The communication apparatus according to claim 1, further comprising agent setting means for inputting settings of the CG character agent.

[9] The application processing means receives a call using the CG character agent. Processing an application that displays a message or an application that displays an incoming mail message using the CG character agent

9. The communication apparatus according to claim 8, wherein

[10] A CG character agent creation device provided in a communication device that transmits a message using a CG character agent,

Communication means for communicating communication data with other terminals;

Address book data storage means for storing the address book data;

An agent creating means for creating the CG character agent of the communication partner with reference to the agent data included in the address book data of the communication partner, and an agent output means for outputting the CG character agent. CG character agent creation device.

[11] The agent data creation means includes an image feature extraction unit that automatically extracts image feature data from the communication data, and an audio feature extraction unit that extracts audio feature data.

The CG character agent creation device according to claim 10.

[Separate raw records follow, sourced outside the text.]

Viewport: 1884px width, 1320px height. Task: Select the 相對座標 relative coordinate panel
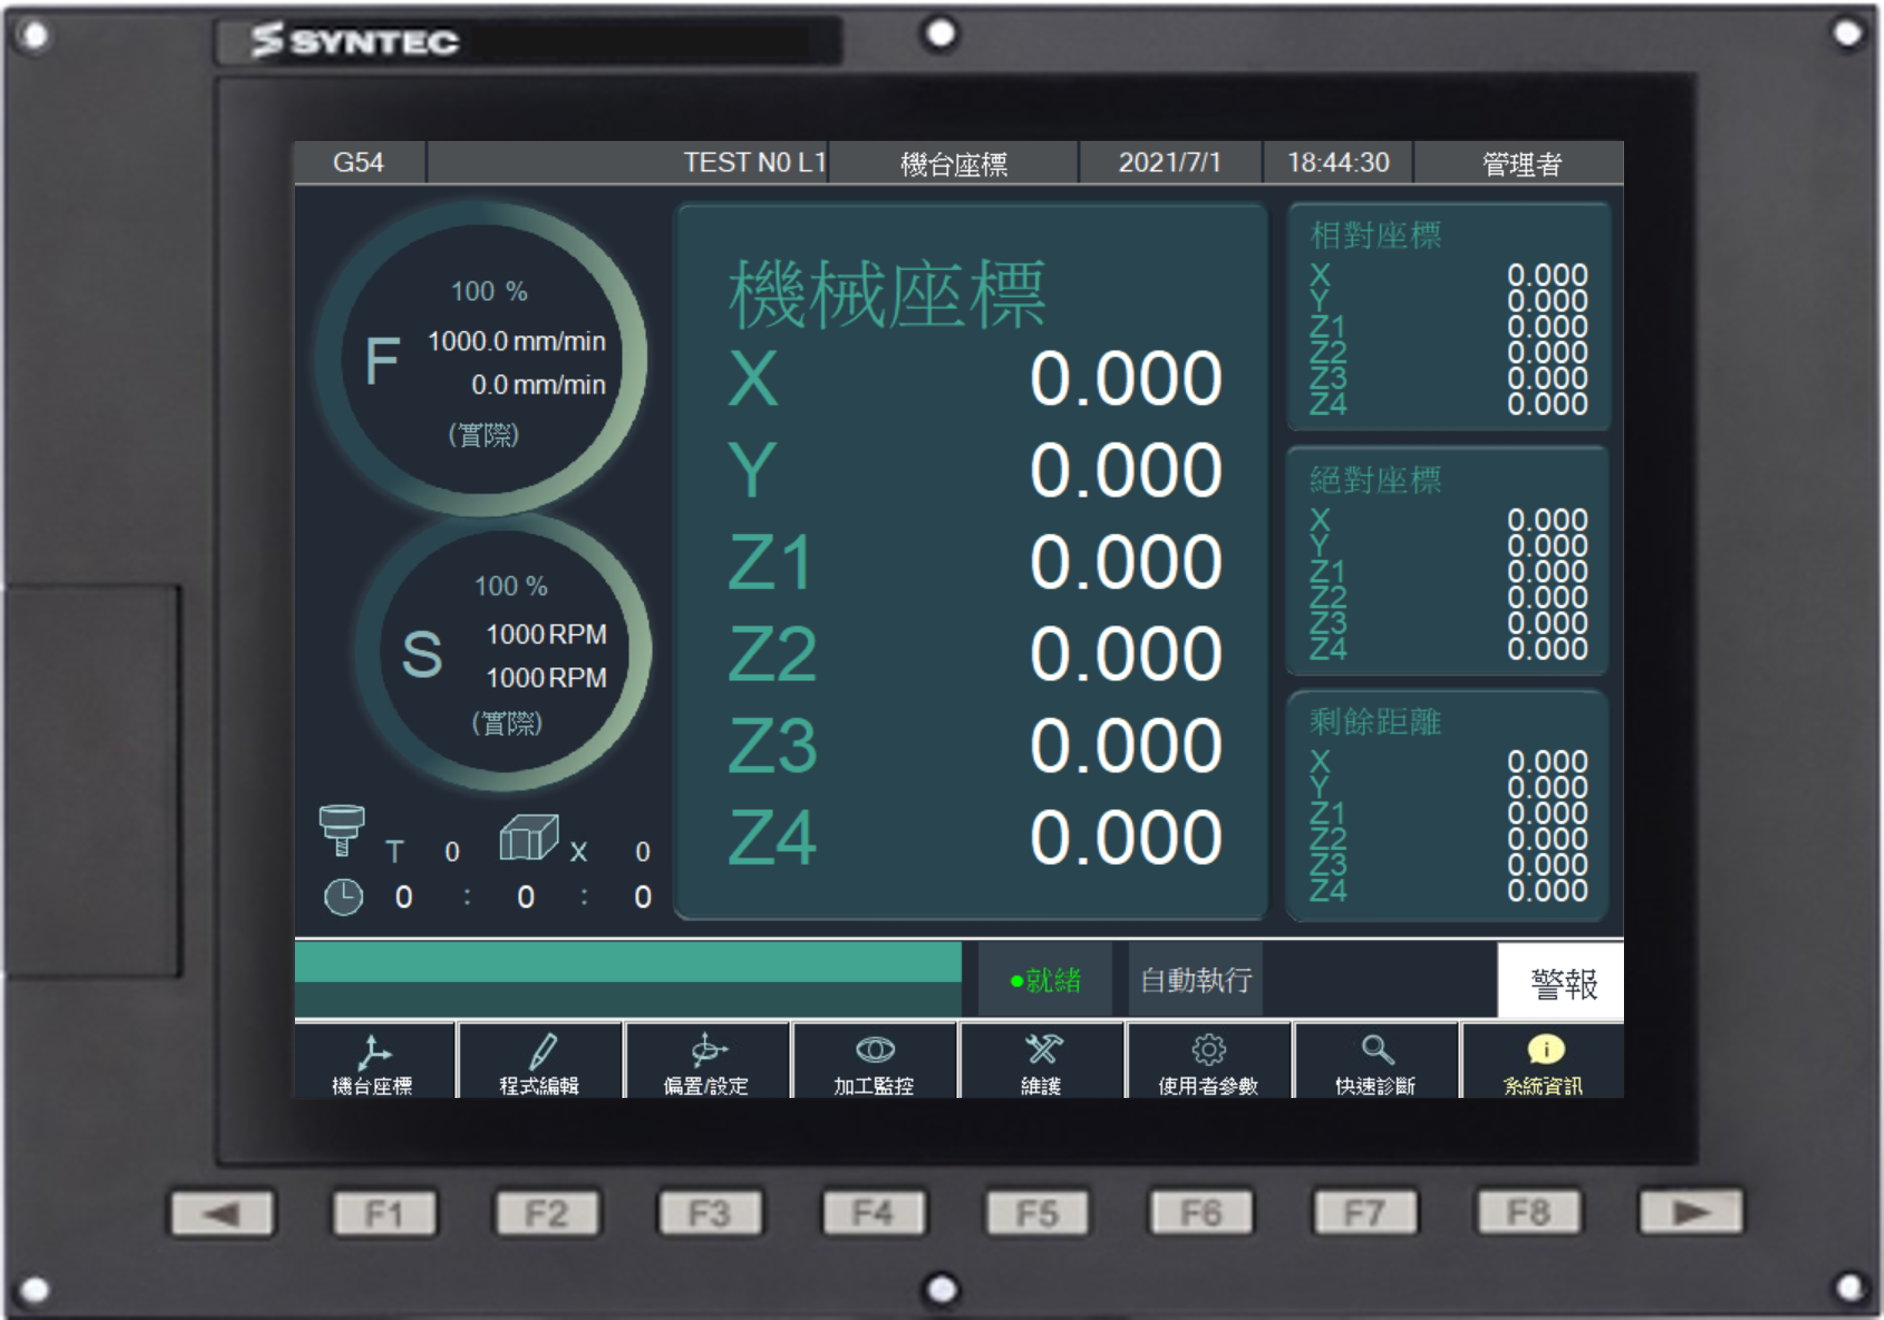click(1448, 317)
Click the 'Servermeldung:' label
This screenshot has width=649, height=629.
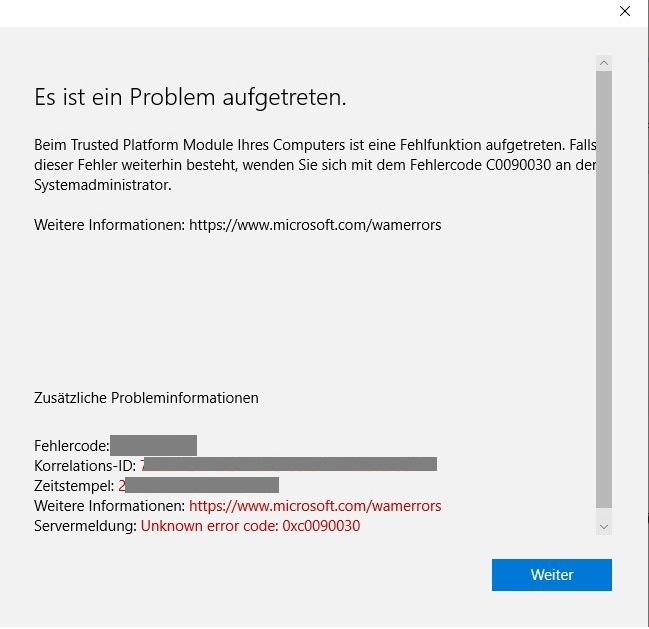(x=85, y=526)
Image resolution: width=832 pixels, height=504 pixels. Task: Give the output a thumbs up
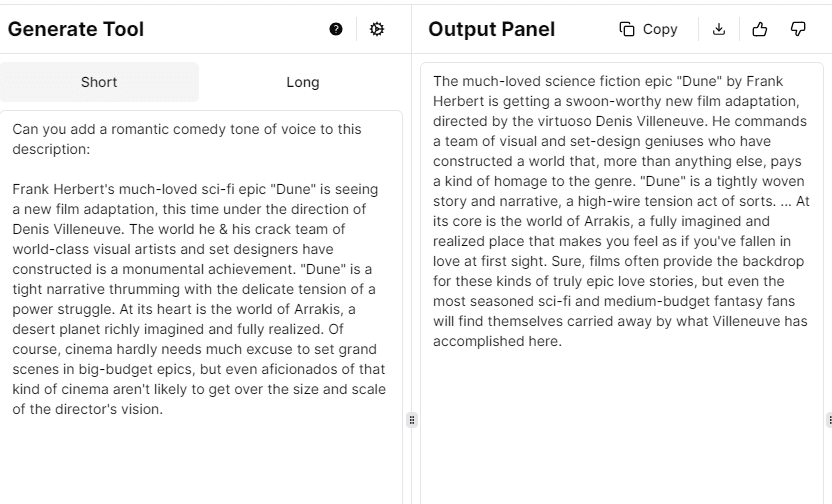coord(759,30)
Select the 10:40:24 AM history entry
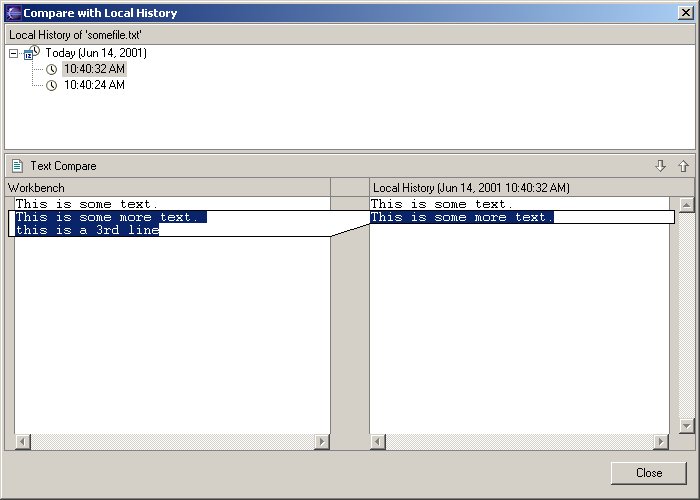Image resolution: width=700 pixels, height=500 pixels. point(94,86)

[12] The agent data creation means includes:

A reliability level granting unit for imparting reliability level to the created agent data; a temporary storage data storage unit for temporarily storing the agent data level with the reliability level;

During communication, the reliability of newly created agent data is compared with the reliability of agent data already stored in the temporary storage data storage unit, and agent data stored in the temporary storage data storage unit is compared. Automatically and reliably. A reliability judgment unit that updates the agent data,

The CG character agent creation device according to claim 10.

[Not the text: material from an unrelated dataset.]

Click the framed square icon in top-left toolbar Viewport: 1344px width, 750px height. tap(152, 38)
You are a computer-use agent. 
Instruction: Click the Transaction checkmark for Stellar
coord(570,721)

[13] A communication method used for a communication device that transmits a message using a CG character agent,

A communication step for communicating communication data with another terminal;

Based on the communication data, an agent data creation step of creating agent data including personal characteristic data of the communication partner;

An address book data creating step for creating address book data including the agent data in correspondence with personal information of a communication partner;

An address book data storage step for storing the address book data;

An agent creating step of creating the CG character agent of the communication partner with reference to the agent data included in the address book data of the communication partner, and an agent output step of outputting the CG character agent. Communication method.

[14] A program used in a communication device that transmits a message using a CG character agent,

An address book data storage step for storing the address book data;

Referring to the agent data included in the address book data of the communication partner, causes the computer to execute an agent creation step of creating the CG character agent of the communication partner and an agent output step of outputting the CG character agent A program characterized by that.